“Fascia: where it lives and what lives in it.”
Blog #18a - tisdag den 1 maj 2018
“Fascia is a Bridge”
count down to Week #19, 13 of May 2018 - British Fascial Symposium lecture
Fascia is a Bridge to all sorts of professions. The Joint Conference on Acupuncture, Oncology and Fascia held in November 2015 at Harvard’s OSHER Center was one Bridge.
Brooke Thomas hosted a show for Body Nerds like me to hear from incredible practitioners and researchers in the Sciences, Movement and BodyWork professions. Liberated Body had 70 episodes over 3 years. The eternal Somanaut she is; Brooke is involved with other wonderful projects, http://www.brookethomas.me.
Liberated Body - by Brooke Thomas
December 8, 2015
“One day of presentations was held at Harvard Medical School in Boston, several weeks after the Fourth International Fascia Research Congress in Reston, VA. For the first time, three Societies came together - Fascia Research Society, Society for Acupuncture Research, and the Society for Integrative Oncology to explore the relationship between fascia and cancer. Approximately 575 people attended, more than anticipated by organizers.
A total of ten presenters from the three Societies led discussions through this loop of relationships (graphic). Presenters were not limited to their own research; instead they wove together research with their experience. Each presentation was related to the prior. Every presenter had 30 minutes; the day closed with a panel discussion.
Here are some highlights from each presenter. Note: this is not a detailed reporting of the lectures, but do click on the link at the name of each researcher to access a list of their publications which will take you deeper into their work.”

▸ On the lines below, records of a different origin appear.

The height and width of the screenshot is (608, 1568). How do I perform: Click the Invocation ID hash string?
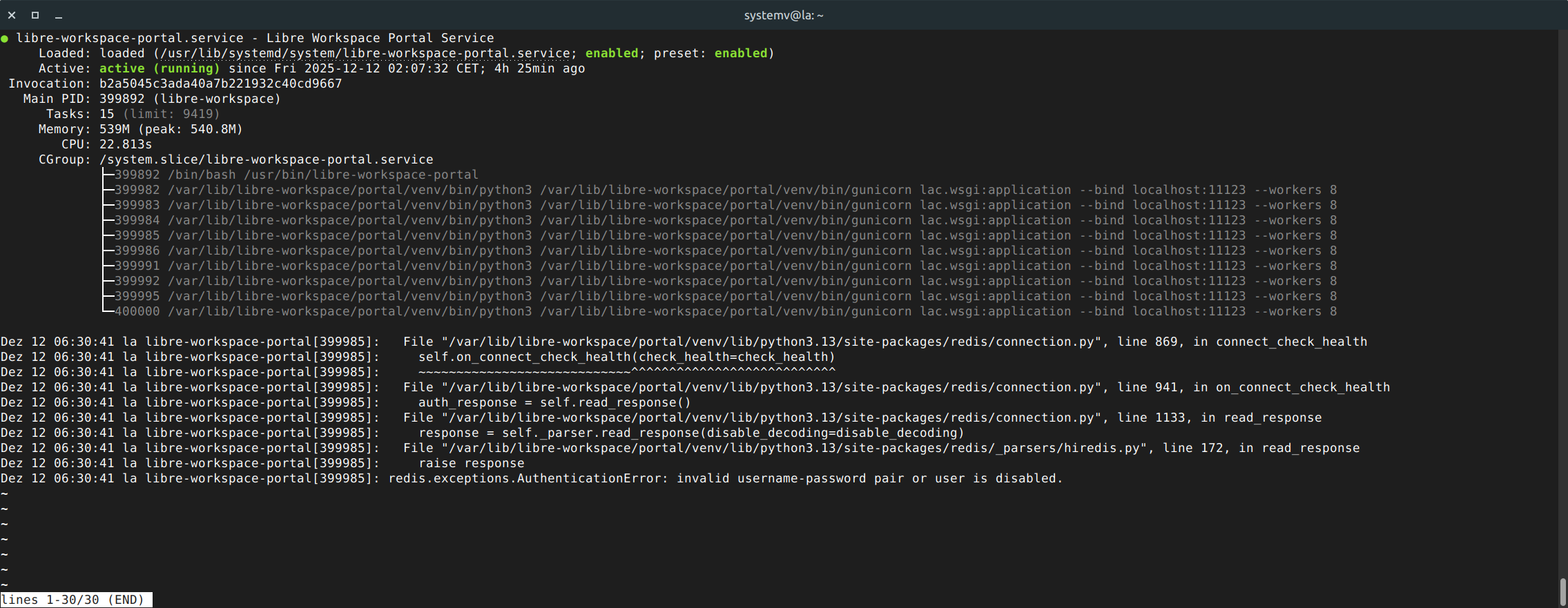220,84
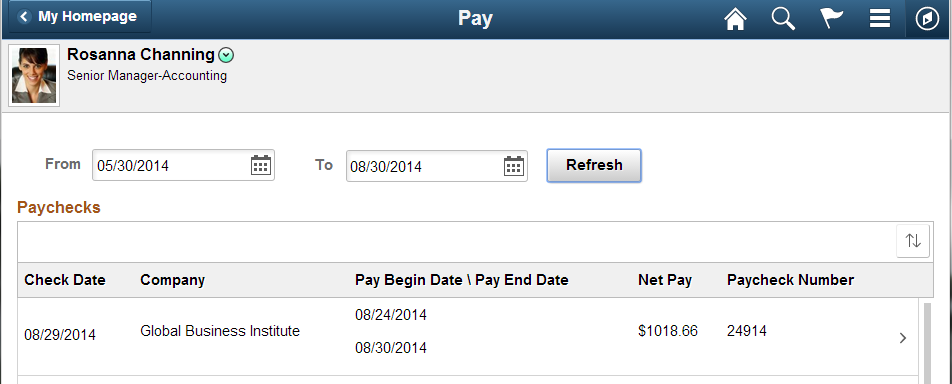Go back to My Homepage
Viewport: 952px width, 384px height.
(x=80, y=16)
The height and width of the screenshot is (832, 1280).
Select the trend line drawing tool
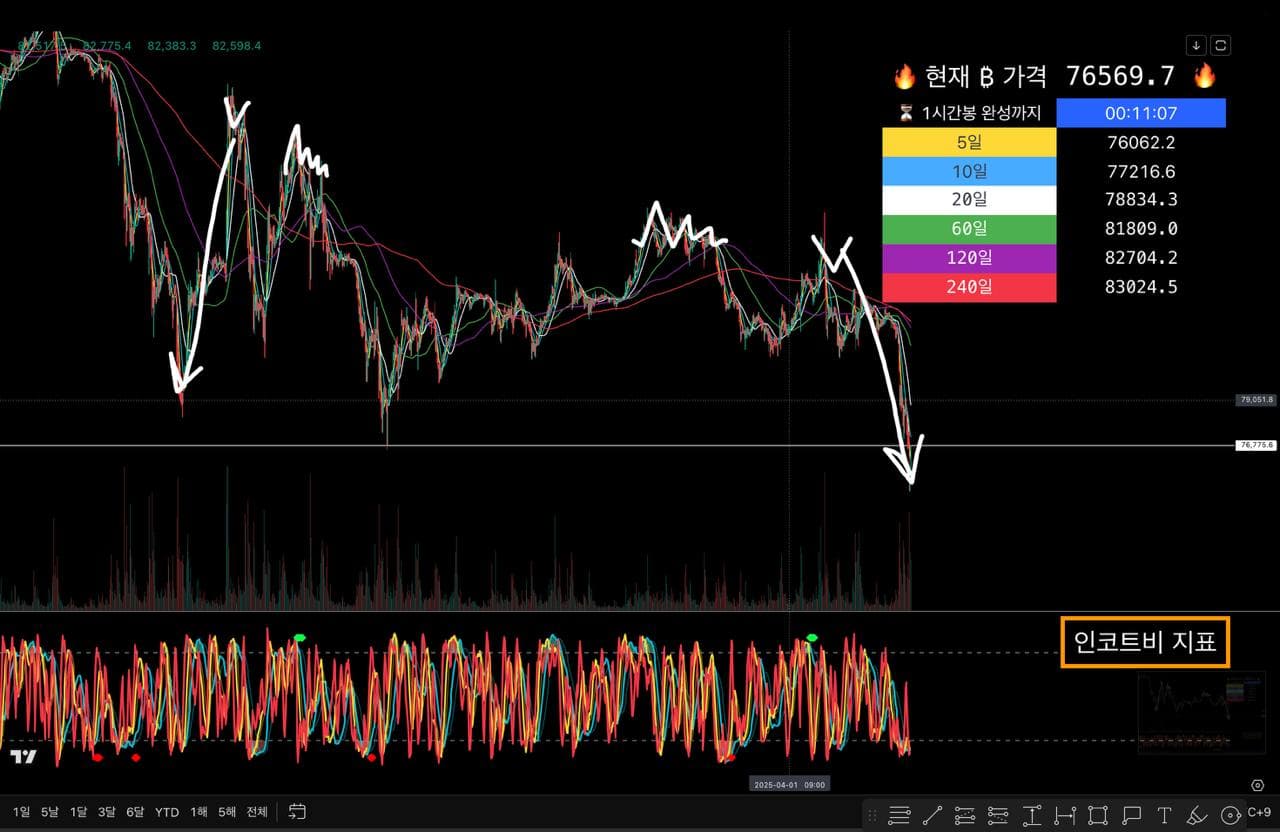pyautogui.click(x=932, y=814)
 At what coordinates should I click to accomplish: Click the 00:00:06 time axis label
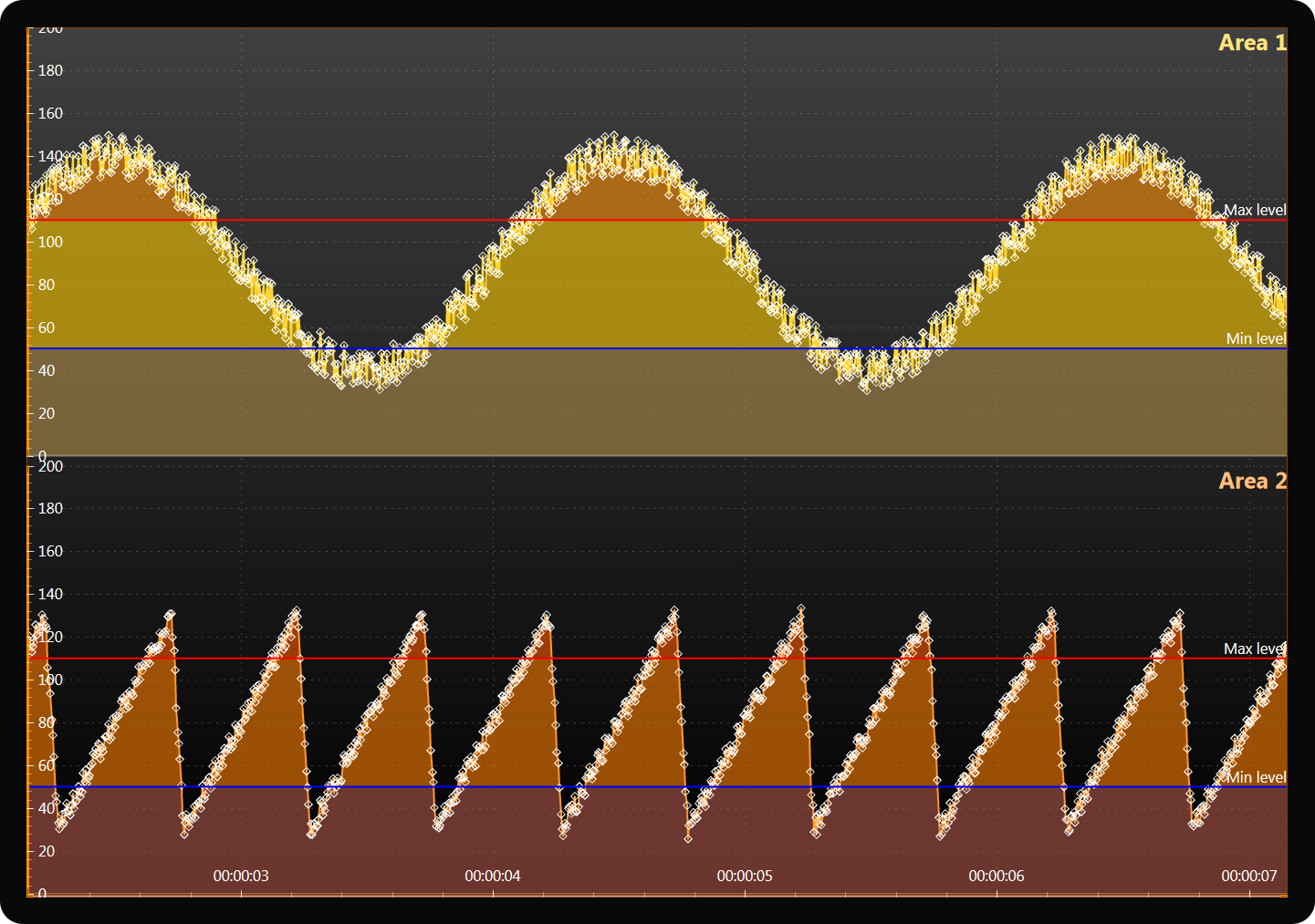[x=997, y=876]
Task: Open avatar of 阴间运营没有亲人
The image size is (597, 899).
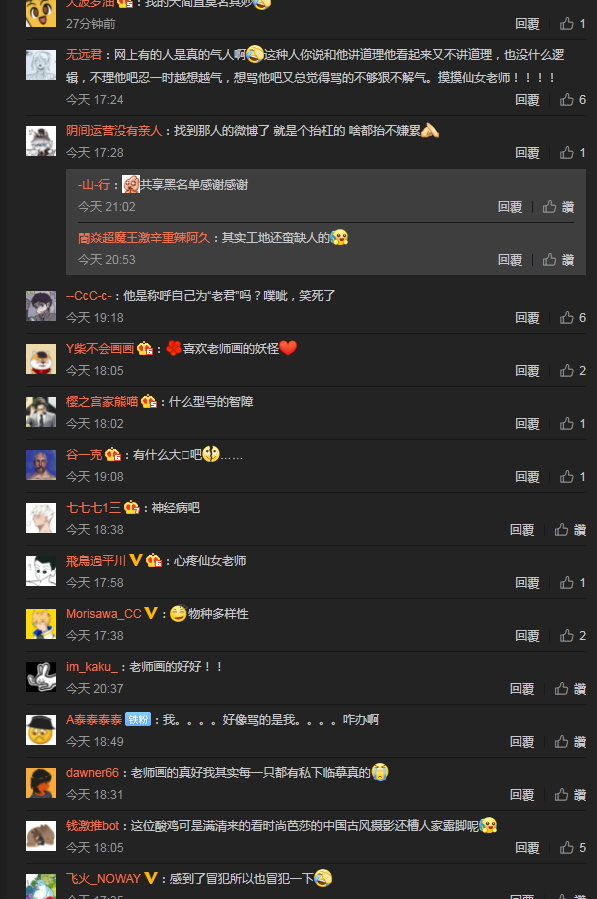Action: point(41,141)
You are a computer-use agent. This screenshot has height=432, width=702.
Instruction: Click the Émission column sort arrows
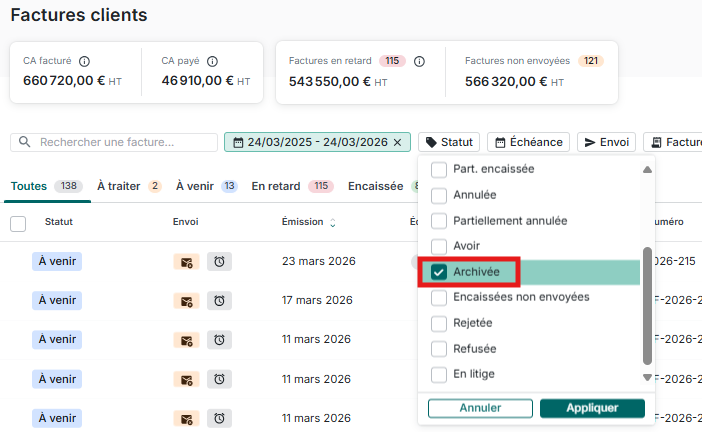pos(333,223)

Another Bridge is the work on Interoception by Bud Craig, PhD (blog #17). Fascia is bridging BodyWorkers to neuroscientists, psychologists, and psychiatrists and more. Although I cannot find reference in Bud Craig’s book that Interoception is carried by the Fascia to spinal cord, all arrows point to Fascia’s structure as having sensing capabilities. “How Do You Feel? An Interoceptive Moment with Your Neurobiological Self” https://press.princeton.edu/titles/10405.html
A pointing arrow is MIT Professor Rosalind Picard as she discusses her team’s development of a skin conductance tool. An unexpected moment led the team to measurements from a student’s autistic brother who had a grand mal seizure. The seizure was on one side of his brain, but the opposite arm reflected the seizure. Her talk is enlightening to say the least.
Pretty Cool Stuff! Thank you for reading,
Allissa from Iowa, Living in Sweden
Brain Activity Revealed Through Your Skin: Stress, Sleep, & Seizures | Rosalind Picard
TEDx Talks - Published on Feb 26, 2016
Rosalind is a professor at the MIT Media Lab. She is credited with starting the field of Affective Computing, giving computers emotional intelligence. She also developed the first wearables that sense affective data and can help people with epilepsy, autism, and too much stress in their lives. Her inventions have led to start-up companies such as Affectiva and Empatica.
@05:19 - How can you be excited on one side of your body and not the other? This just didn't make sense!
@06:13 - I'm on the phone with Dr. Joe Madsen head of Neurosurgery Children's Hospital in Boston. “Hi Dr. Madsen. My name is Rosalind Picard. Could you tell me if it is it possible that somebody could have a huge sympathetic nervous system surge many minutes before a grand mal seizure?”
He says, “Probably not. But you know, we’ve sometimes had patients who have hair stand on end on one arm before a seizure.” I said, “On one arm?!”